Pada akhirnya, mungkin yang paling penting bukan menemukan jawaban final atas apakah zakat layak jadi pengurang pajak. Yang lebih berharga adalah menyadari bahwa setiap lensa yang dipilih sebagai prioritas — efisiensi, keadilan fiskal, kesalehan batin, atau kepercayaan institusional — selalu menyisakan celah yang ditutup oleh lensa lain. Sebuah rukun yang masuk ke ruang anggaran tidak otomatis kehilangan ruhnya; tetapi ia juga tidak otomatis mempertahankannya. Yang menentukan bukan letak zakat di atas kertas kebijakan, melainkan apa yang tetap hidup di dalam hati orang yang menunaikannya.
Pertanyaan
- Q · 01
Bukankah ini cuma soal teknis perpajakan?
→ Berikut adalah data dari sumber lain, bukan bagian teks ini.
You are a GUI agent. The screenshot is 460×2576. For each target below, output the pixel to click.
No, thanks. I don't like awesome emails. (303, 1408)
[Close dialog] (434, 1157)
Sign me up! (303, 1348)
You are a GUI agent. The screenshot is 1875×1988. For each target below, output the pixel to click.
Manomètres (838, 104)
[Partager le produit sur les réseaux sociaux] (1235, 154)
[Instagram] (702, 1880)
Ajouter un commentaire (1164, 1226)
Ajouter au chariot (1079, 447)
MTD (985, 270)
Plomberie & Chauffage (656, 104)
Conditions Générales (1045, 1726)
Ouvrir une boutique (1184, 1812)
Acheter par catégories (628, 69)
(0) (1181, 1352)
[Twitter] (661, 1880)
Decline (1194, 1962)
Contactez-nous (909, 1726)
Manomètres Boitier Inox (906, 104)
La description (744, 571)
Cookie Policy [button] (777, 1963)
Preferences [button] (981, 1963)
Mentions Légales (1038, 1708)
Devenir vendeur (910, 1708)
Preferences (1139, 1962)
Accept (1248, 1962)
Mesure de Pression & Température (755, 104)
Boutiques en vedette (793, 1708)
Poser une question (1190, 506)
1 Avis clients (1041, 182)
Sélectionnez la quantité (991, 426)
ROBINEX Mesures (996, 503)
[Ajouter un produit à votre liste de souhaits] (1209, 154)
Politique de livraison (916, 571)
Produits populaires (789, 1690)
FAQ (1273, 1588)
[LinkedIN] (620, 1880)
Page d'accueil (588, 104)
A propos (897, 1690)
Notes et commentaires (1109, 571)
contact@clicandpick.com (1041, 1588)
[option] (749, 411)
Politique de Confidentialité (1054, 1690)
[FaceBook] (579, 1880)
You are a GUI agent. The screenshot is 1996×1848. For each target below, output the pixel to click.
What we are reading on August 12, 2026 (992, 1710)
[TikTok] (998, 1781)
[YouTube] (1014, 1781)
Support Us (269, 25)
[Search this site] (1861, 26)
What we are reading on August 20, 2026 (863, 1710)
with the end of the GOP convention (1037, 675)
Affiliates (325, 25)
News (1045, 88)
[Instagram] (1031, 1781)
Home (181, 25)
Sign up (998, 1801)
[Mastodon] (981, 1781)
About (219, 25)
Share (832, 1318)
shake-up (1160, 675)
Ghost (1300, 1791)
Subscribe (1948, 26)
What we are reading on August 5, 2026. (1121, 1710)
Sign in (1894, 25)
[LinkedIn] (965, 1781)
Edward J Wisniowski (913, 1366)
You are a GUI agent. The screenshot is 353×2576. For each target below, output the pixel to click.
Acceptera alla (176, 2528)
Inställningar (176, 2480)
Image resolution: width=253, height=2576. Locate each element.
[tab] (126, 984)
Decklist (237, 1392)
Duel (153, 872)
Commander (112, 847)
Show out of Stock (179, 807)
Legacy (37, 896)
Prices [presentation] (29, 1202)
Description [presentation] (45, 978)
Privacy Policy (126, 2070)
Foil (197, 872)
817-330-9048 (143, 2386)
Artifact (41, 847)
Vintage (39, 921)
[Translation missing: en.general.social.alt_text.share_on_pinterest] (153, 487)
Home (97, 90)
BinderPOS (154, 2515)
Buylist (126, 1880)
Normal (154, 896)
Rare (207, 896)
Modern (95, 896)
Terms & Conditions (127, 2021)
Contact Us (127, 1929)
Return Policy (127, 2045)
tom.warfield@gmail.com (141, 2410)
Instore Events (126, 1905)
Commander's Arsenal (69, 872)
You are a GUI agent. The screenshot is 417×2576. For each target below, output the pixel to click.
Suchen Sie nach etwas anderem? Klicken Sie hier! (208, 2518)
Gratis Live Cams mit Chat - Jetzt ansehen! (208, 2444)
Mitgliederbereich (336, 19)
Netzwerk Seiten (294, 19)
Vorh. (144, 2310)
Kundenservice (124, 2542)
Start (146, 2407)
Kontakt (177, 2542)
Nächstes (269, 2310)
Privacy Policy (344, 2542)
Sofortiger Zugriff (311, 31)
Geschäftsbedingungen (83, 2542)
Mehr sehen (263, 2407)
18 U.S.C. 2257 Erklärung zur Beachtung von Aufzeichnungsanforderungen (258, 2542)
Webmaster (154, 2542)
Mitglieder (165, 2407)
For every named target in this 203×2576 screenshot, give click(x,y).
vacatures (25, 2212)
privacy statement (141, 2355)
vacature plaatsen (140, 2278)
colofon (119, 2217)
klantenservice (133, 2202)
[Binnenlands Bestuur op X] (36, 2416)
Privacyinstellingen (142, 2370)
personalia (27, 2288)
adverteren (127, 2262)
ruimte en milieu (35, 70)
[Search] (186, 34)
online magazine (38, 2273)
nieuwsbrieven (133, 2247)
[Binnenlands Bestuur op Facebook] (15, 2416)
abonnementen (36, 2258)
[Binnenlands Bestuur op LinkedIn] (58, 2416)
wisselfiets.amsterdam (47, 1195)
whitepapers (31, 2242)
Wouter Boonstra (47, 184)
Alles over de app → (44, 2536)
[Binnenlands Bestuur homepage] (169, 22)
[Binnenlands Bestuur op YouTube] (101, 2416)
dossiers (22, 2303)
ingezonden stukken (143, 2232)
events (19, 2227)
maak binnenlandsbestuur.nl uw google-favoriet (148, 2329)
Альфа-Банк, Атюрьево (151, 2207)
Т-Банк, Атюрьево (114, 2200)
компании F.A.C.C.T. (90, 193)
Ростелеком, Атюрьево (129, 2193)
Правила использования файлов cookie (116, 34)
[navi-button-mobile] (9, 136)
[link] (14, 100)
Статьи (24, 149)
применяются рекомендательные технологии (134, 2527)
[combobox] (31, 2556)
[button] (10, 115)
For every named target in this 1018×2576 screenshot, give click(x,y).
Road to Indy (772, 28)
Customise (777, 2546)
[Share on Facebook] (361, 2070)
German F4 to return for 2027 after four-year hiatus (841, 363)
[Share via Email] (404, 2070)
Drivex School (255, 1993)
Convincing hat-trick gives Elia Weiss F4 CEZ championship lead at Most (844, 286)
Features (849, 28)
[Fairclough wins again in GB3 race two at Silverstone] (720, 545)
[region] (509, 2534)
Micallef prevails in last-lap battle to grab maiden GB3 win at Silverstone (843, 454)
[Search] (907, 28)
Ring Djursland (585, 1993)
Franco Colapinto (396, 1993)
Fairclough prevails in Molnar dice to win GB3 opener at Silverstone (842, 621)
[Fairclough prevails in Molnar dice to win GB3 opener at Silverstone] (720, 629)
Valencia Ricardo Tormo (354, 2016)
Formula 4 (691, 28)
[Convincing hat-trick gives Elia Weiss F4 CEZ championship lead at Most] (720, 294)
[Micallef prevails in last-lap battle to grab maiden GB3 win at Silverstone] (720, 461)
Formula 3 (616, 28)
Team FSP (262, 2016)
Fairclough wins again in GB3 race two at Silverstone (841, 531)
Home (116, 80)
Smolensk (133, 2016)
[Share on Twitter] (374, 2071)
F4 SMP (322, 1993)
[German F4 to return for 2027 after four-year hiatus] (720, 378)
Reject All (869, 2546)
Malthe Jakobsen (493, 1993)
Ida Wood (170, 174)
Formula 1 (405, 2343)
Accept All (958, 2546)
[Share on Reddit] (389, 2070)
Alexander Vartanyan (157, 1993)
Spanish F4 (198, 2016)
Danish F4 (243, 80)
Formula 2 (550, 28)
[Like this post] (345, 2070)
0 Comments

Kenapa harus dibawa-bawa ke teologi segala?
ASebagian benar — desain teknisnya memang urusan ekonom dan legislator. Tapi objek yang sedang didesain ini bukan komoditas netral; ia ibadah dengan makna spesifik bagi jutaan orang. Mengabaikan dimensi maknanya justru membuat kebijakan buta terhadap alasan kenapa orang menunaikannya sejak awal. Teknis dan makna di sini tidak terpisah.
- Q · 02
Kalau tujuannya baik — dana sosial makin besar — kenapa mempersoalkan niat? Bukankah hasilnya yang penting?
AUntuk penerima zakat, betul, yang terasa adalah bantuannya, bukan niat si pemberi. Tapi bagi keberlanjutan sistemnya, motif itu penting: amal yang lahir dari kesadaran ibadah cenderung lebih konsisten daripada yang lahir dari insentif pajak, yang bisa menguap begitu insentifnya dicabut. Jadi memperhatikan niat bukan idealisme kosong; ia justru pragmatis.
- Q · 03
Kenapa selalu Islam yang dituntut menyesuaikan diri dengan sistem ekonomi modern, bukan sebaliknya?
APertanyaan yang adil. Tapi kerangkanya bisa dibalik: zakat sudah punya arsitektur distribusi yang matang jauh sebelum negara fiskal modern ada — delapan golongan penerima, ambang nisab, kadar yang jelas. Jadi ini bukan Islam yang mengekor; ini dua sistem yang bertemu, dan yang menarik justru menelaah apa yang bisa saling melengkapi tanpa salah satu menelan yang lain.
- Q · 04
Bukankah mengaitkan agama dengan kebijakan negara itu justru berbahaya, membuka pintu politisasi?
ARisiko itu nyata dan tidak perlu ditutup-tutupi. Tapi perlu dibedakan: mengakomodasi kewajiban agama warga dalam desain fiskal berbeda dari menjadikan agama alat politik. Yang pertama soal pelayanan pada warga; yang kedua soal perebutan kuasa. Kuncinya ada pada transparansi dan pengawasan publik — justru di situ mahasiswa punya peran.
- Q · 05
Saya sendiri jarang bayar zakat dan tidak terlalu religius. Apakah pembahasan ini masih relevan buat saya?
ASangat relevan, karena inti persoalannya bisa dibaca tanpa iman sekalipun: bagaimana sebuah masyarakat mengelola kepercayaan, keadilan distribusi, dan motif di balik kontribusi warganya. Zakat di sini hanya satu contoh dari pertanyaan yang jauh lebih luas — dan pertanyaan itu menyangkut siapa pun yang tinggal dalam sebuah masyarakat, beriman atau tidak.